The Eighth Amendment of the US Constitution prohibits the application of 'Cruel and Unusual Punishment' on a human being. There are four primary dimensions to decide if a given punishment is considered 'cruel' and 'unusual':
- frequency of its occurrence in society
- acceptance in society
- severity of punishment (does it fit the crime)

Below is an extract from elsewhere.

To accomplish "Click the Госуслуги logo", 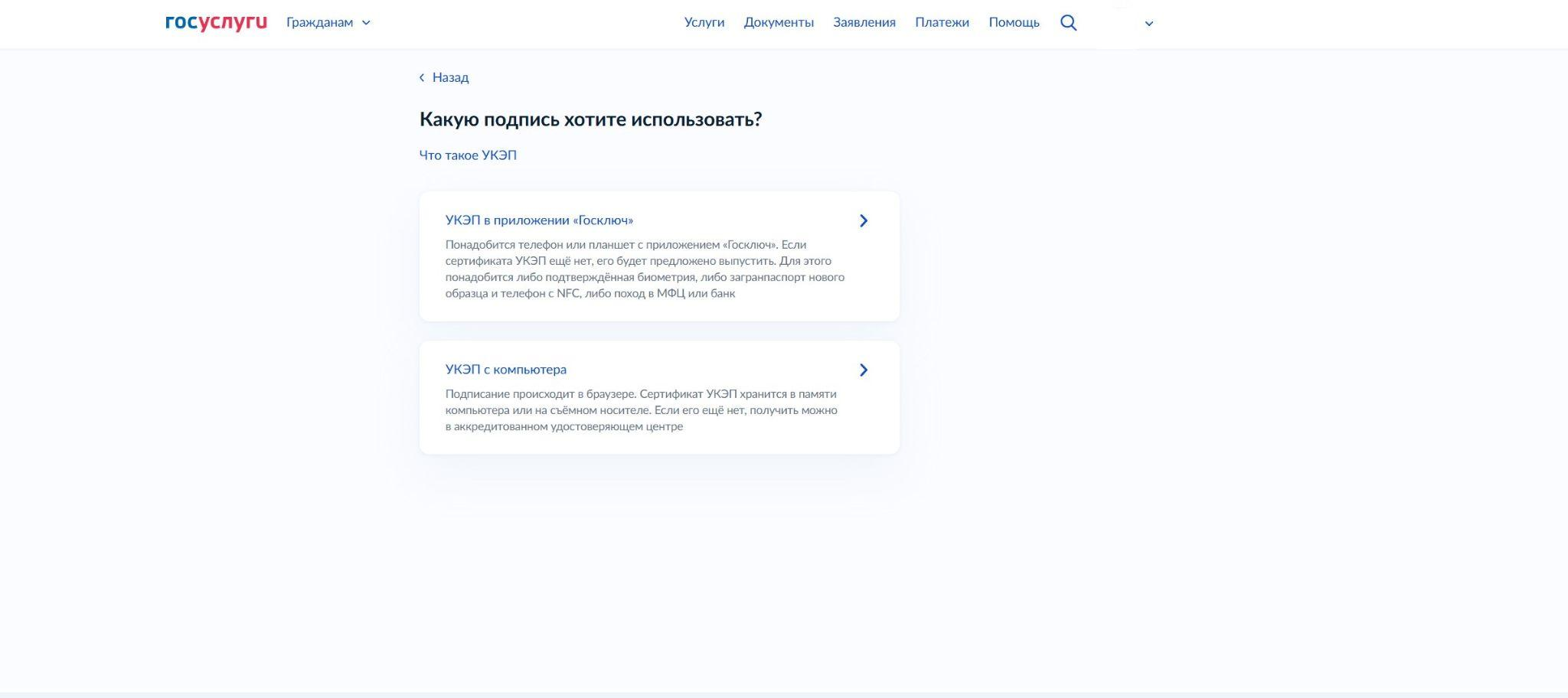I will (216, 23).
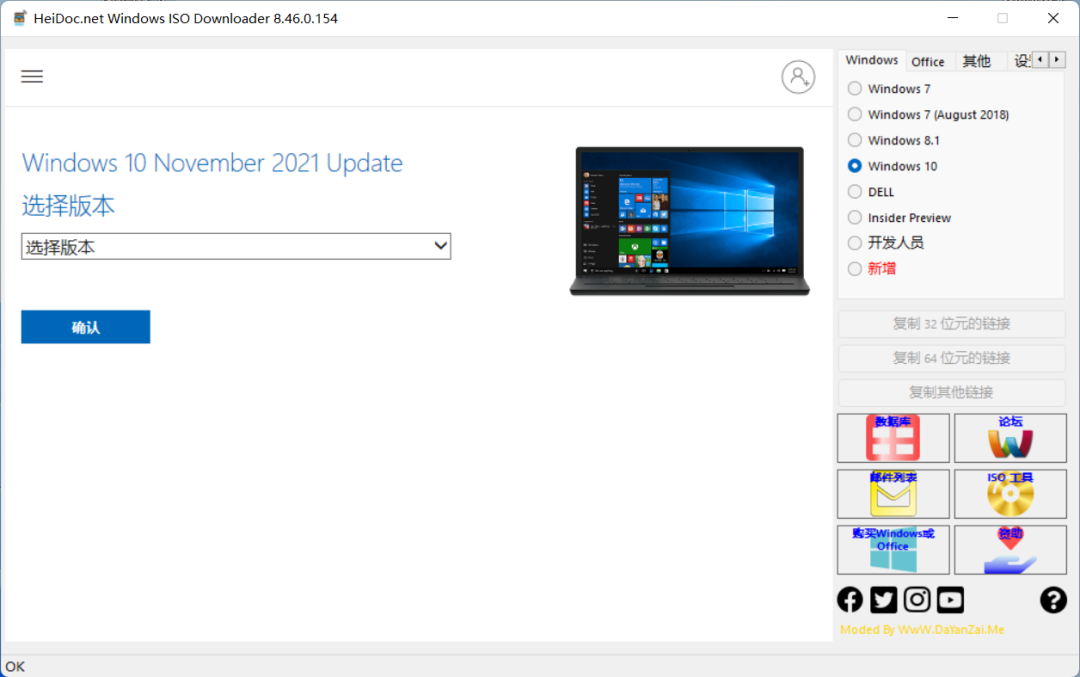
Task: Click the 购买Windows或Office icon button
Action: (x=893, y=550)
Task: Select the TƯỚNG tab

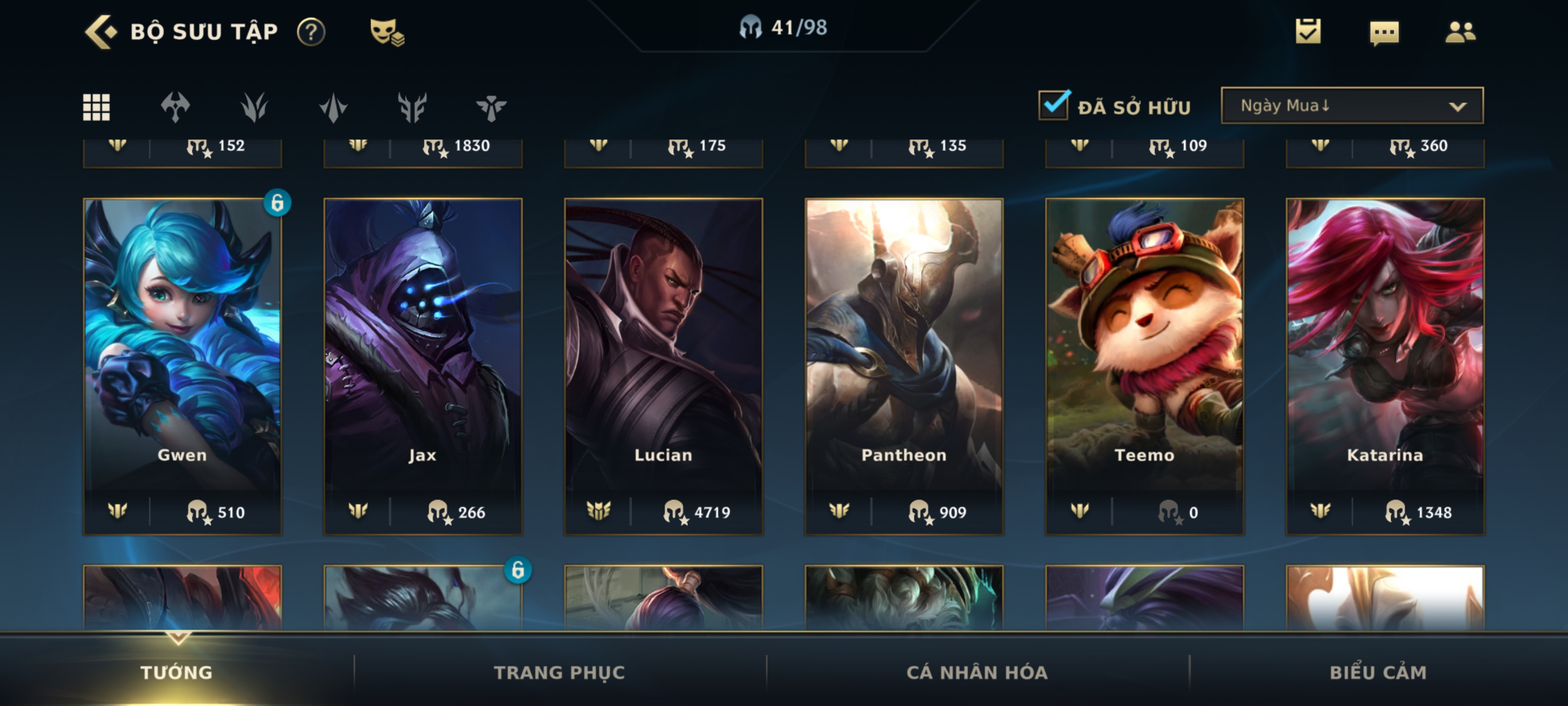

- if the punishment is arbitrary
There has often been debate on what constitutes 'cruel and unusual' punishment. The above guiding dimensions help one decide whether a specific punishment can be termed 'cruel and unusual'. Some clear examples of such punishments are Crucifixion, disembowelment, execution by burning, impalement, sawing, use of the breaking wheel, etc. Not only are these examples not acceptable in contemporary society, they are also arbitrary and some question their severity (with reference to the crimes committed). The debate on the death penalty and how it is carried out (electric chair, lethal injection, hanging, etc.) still continues. In somewhat recent times, "enhanced interrogation techniques" used on prisoners in Guantanamo Bay have been termed as NOT cruel or unusual. Yet excessive physical force constitutes cruel and unusual punishment even if there is no serious injury.
Also note that 'cruel and unusual' is a relative term and its interpretation varies from country to country (for example, stoning to death and amputation are still practiced in Saudi Arabia) and from peace time to war time (torture of suspected anti-nationalists or terrorists). Therefore, even though the Eighth amendment prohibits 'cruel and unusual punishment', an exact definition and an all-inclusive list of such punishments is not available and is open to interpretation by the court.